The class met locally with leaders and students at both Pikes Peak Community College and the University of Colorado at Colorado Springs, as well as with members of the Colorado Department of Education in Denver in recent weeks.
“It’s so important to get us thinking about the larger decision-making process involved in the college experience,” says Clayton. “Every single thing I experience as a student here, it has a purpose and a decision behind it. It’s about learning how the money invested in me, in my time here, is put back into the market in an effective way.”

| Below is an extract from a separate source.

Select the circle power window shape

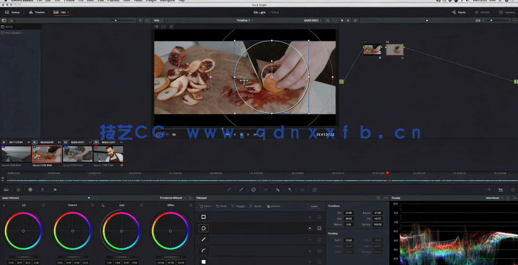click(x=203, y=228)
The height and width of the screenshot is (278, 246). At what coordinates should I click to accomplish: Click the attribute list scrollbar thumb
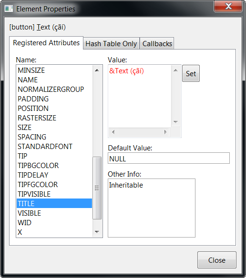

It’s quite unusual in economics that the consumers of an industry simultaneously become outputs from that same industry. In higher education, “the students are the consumers, but they’re also a direct output of the experience they’re consuming,” explains Rask. “This class positions our students with knowledge, hopefully allowing them to take away an appreciation for the inherent issues and challenges that are involved in running a nonprofit business such as CC.”
The future of higher education itself, and indeed CC in particular, hinges upon that understanding — both from the student level and the administrative.
“For the first time, we’re seeing closures of institutions beyond one or two a year, and we continue to see more stress placed on small, private institutions like CC,” says Tiefenthaler.
“The stronger schools keep getting stronger, and my job — both in the classroom and beyond — is to make sure CC remains one of those. What contributes to our strength is what every other college would wish to have, our distinctiveness and consistent financial support.”